Ко мне подошла седая, высохшая старуха, мать одного из воинов, оставшихся с Лян Фу.
— Тай-пен, — сказала она, и Орокан перевел ее тихий, но настойчивый голос. — Скоро пойдет кета. Большая вода несет рыбу. Наши мужчины… они вернутся к путине? Если они не набьют коптильни, зимой стойбище будет голодать.
Наступила звенящая тишина. Радостные крики смолкли. Старуха молча поклонилась и отошла. Вокруг нас образовалась пустота. Нанайцы смотрели на меня с обидой и недоумением. Орокан опустил глаза.
Я смотрел на их замкнувшиеся, отчужденные лица и вдруг понял, какую чудовищную ошибку совершил. Идиот. Они не мои солдаты, связанные присягой. Они — союзники, связанные словом. Их зима, их голод — это теперь моя проблема. Их выживание — это основа моей силы.
Позже, когда сумерки начали сгущаться над рекой, я сам пришел в большой дом старейшин. Они сидели вокруг очага молча, и это молчание было тяжелее любого упрека.
— Я подумаю как быть, и как Вам помочь, приходите через пару дней на прииск, думаю к этому времени будет решение.
В его глазах было облегчение и… уважение. В этот вечер я перестал быть для них просто сильным чужаком, принесшим войну и золото.
Переночевав у нанайцев, мы двинулись к главной базе — прииску Амбани-Бира. Уже на подходе я видел, как он изменился. Вместо горстки разрозненных построек теперь стояло настоящее, укрепленное поселение с высоким частоколом и дозорными вышками.
Не успел я спешиться, как из ворот, расталкивая людей, вылетел Изя Шнеерсон. Его лицо было красным от волнения, а очки съехали на кончик носа. Он подбежал и, забыв про всякие церемонии, вцепился в меня, что-то бормоча на смеси русского и идиша.
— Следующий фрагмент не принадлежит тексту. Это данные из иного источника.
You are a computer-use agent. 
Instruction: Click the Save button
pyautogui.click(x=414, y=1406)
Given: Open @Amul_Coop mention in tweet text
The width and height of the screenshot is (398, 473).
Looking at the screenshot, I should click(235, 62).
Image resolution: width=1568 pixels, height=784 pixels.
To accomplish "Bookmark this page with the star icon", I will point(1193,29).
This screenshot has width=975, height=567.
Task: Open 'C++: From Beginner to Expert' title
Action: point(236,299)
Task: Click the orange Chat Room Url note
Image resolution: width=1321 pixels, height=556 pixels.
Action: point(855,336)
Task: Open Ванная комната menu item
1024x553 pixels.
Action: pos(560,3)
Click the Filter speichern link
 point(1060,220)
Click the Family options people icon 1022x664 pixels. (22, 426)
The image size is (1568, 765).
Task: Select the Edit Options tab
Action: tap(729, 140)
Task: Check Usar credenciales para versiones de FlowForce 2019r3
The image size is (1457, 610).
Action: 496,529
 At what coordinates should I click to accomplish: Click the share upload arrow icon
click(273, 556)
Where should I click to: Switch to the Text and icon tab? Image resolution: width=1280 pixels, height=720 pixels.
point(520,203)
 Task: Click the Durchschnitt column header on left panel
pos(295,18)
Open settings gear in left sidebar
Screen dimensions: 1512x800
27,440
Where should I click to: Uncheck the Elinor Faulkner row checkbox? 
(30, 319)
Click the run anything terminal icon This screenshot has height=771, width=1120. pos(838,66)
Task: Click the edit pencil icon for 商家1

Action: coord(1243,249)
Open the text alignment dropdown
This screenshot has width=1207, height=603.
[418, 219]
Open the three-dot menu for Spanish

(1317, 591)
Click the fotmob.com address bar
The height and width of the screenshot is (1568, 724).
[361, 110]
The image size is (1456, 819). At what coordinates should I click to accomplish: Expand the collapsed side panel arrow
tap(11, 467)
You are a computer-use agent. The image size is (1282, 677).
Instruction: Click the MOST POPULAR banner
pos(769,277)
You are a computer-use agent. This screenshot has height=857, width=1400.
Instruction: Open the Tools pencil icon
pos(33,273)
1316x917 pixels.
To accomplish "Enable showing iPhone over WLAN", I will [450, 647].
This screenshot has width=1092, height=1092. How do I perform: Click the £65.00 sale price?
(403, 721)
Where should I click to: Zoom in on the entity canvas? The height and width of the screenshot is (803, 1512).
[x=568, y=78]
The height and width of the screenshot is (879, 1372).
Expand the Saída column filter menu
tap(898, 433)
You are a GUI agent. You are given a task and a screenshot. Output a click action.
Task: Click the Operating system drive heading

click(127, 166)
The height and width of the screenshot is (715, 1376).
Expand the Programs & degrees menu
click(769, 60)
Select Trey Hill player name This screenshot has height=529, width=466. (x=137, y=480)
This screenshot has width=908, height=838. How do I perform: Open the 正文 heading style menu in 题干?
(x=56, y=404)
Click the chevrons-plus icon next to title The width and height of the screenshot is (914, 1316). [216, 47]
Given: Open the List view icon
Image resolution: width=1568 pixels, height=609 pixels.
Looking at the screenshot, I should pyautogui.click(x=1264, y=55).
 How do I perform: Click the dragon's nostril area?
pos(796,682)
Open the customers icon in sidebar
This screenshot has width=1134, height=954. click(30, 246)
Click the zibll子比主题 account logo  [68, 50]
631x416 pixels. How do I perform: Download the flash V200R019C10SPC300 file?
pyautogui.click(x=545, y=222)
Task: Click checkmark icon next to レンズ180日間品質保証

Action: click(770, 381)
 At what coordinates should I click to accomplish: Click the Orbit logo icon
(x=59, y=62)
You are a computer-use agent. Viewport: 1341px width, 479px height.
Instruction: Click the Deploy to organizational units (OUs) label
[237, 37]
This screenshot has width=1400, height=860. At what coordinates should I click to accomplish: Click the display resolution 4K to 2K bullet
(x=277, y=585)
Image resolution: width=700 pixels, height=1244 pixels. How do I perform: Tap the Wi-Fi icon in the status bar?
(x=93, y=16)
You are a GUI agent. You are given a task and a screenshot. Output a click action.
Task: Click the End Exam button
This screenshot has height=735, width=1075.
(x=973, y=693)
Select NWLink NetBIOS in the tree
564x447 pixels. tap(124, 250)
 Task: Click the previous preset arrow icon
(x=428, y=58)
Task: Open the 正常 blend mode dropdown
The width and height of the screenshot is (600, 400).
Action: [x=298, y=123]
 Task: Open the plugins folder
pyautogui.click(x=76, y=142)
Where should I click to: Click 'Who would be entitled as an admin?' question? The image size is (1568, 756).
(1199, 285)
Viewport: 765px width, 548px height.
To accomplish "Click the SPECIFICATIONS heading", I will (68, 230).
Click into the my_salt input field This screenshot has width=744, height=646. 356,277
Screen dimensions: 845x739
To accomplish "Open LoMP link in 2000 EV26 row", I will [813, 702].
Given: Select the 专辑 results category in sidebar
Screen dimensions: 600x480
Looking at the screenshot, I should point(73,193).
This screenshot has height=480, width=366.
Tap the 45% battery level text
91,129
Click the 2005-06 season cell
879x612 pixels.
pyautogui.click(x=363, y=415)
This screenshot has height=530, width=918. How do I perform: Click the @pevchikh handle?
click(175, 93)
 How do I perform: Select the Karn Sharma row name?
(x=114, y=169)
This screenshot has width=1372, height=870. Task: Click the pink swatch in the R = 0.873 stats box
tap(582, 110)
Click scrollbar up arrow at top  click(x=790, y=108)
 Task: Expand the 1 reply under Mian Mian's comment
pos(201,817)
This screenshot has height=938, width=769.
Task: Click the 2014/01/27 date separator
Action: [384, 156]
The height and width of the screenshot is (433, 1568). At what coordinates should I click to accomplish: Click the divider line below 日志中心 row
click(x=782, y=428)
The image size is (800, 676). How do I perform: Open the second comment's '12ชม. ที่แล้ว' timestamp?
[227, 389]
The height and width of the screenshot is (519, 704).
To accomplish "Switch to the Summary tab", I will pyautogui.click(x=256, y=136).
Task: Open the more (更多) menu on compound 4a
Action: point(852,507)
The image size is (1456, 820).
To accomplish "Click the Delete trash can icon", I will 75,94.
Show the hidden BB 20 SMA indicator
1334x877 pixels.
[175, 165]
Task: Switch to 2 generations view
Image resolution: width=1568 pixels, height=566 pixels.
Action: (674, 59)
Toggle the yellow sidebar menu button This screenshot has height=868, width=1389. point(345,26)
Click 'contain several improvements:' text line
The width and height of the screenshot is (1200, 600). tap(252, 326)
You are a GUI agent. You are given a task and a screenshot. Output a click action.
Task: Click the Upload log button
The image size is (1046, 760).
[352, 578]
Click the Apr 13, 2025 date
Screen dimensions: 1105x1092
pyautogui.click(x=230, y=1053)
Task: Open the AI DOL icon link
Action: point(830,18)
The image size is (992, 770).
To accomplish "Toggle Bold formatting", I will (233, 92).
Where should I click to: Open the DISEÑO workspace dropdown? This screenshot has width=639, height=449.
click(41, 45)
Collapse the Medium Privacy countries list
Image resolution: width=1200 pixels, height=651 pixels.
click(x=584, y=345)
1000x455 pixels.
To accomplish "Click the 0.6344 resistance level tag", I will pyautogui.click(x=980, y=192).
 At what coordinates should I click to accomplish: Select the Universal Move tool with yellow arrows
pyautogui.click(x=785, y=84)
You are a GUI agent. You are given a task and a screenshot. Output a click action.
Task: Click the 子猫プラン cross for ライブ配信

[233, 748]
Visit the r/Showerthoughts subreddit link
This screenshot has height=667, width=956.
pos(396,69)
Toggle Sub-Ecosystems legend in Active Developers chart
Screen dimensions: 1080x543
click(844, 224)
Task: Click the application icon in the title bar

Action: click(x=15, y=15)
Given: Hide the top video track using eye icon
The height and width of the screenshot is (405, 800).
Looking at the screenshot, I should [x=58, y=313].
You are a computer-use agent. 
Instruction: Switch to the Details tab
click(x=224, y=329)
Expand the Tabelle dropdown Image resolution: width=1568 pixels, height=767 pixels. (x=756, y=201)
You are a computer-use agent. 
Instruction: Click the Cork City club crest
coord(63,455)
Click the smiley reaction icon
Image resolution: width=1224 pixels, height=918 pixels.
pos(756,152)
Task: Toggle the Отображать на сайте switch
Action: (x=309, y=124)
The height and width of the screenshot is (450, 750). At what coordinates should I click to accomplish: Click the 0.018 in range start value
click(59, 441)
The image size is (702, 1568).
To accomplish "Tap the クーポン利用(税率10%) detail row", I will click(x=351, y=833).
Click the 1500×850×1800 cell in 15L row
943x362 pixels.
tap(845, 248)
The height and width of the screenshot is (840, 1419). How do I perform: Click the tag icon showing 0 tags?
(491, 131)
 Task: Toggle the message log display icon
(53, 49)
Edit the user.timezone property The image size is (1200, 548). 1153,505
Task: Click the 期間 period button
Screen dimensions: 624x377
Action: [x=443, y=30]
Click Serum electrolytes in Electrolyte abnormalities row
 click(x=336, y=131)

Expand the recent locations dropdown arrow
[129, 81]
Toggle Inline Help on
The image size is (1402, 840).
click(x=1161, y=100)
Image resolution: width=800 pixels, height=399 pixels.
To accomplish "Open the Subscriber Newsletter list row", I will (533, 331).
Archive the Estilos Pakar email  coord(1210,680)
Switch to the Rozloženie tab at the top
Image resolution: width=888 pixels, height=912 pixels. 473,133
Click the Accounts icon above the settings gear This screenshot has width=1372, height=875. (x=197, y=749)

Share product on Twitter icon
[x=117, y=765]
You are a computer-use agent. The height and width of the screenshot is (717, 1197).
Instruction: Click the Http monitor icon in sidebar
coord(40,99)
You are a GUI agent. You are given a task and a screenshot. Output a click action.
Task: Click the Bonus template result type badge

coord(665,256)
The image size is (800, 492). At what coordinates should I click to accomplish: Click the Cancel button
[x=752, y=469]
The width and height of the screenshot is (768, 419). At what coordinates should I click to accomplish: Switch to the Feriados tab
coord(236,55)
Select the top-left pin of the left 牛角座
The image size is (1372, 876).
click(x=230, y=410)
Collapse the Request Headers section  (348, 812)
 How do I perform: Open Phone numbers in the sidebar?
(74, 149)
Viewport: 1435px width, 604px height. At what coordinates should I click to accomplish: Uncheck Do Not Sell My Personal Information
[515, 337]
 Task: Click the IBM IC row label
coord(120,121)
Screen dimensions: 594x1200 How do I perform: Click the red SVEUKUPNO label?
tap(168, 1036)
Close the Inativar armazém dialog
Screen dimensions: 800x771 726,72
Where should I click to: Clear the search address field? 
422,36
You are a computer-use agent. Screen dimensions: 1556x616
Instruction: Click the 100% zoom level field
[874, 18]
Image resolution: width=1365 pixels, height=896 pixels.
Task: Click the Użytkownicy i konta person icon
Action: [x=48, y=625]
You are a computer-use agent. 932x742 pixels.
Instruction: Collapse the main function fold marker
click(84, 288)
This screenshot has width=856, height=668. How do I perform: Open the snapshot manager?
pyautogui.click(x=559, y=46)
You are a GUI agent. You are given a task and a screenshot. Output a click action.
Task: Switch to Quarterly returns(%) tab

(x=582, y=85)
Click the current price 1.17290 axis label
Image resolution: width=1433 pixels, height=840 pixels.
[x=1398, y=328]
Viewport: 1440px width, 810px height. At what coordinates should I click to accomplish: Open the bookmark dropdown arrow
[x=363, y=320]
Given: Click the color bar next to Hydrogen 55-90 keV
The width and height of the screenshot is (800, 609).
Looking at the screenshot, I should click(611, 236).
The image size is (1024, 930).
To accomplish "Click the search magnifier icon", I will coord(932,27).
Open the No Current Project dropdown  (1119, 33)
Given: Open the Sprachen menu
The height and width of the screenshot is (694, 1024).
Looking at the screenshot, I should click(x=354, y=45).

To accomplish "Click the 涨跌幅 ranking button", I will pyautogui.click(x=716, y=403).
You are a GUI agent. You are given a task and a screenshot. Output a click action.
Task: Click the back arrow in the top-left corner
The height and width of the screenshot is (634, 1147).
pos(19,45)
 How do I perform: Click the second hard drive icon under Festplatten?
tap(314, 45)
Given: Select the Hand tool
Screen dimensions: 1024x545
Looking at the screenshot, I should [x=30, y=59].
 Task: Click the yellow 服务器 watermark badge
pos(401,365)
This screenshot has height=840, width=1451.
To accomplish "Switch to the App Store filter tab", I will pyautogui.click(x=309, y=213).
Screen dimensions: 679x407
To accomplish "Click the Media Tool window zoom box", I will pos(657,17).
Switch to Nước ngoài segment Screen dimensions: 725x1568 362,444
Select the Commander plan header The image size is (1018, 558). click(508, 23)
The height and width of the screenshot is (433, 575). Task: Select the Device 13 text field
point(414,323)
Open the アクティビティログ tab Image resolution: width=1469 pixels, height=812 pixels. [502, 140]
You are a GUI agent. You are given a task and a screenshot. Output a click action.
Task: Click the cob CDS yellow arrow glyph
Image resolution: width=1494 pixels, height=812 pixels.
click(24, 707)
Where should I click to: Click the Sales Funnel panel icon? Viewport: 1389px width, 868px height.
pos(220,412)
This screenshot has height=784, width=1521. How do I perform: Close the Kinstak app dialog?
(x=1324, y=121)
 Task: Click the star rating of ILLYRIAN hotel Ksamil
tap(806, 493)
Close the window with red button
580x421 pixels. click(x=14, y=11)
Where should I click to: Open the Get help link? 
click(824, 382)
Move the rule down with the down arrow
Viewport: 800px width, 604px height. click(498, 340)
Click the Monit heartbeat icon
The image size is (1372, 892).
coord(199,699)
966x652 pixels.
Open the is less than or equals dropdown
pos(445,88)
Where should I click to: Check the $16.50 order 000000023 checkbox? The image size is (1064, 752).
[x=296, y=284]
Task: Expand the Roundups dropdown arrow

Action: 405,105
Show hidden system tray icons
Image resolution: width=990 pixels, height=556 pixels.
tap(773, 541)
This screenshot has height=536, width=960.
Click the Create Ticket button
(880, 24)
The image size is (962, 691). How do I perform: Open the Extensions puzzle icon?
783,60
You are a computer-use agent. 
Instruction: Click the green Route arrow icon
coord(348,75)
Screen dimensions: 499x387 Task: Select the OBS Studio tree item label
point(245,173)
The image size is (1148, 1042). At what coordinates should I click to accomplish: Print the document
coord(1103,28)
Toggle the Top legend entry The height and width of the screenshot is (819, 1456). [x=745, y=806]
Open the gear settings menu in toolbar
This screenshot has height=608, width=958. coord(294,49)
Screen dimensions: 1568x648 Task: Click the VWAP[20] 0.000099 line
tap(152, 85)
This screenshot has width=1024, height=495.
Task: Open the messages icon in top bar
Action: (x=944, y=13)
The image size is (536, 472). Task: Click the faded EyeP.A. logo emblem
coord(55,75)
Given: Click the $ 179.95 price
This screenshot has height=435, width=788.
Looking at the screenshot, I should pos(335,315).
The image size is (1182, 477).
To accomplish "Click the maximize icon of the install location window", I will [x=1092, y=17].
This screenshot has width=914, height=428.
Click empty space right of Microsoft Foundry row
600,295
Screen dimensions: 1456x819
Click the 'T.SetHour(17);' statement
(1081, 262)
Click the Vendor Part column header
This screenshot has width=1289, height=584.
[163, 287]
— Курила! Шоб ты был здоров и совсем не кашлял! Вернулся!
За ним, кряхтя, спешил старый Кузьмич. Увидев меня, он замер, снял шапку, и по его морщинистому лицу, не стыдясь, потекли слезы. Он бросился мне на шею, бормоча:
— Вернулся, соколик… Живой…
И тут из-за его спины, держась за штанину старика, выглянула маленькая фигурка. Светловолосый мальчишка лет трех, в ладно сшитой рубахе и маленьких сапожках. Он смотрел на меня большими, серьезными глазами — моими глазами. Ваня. Мой сын.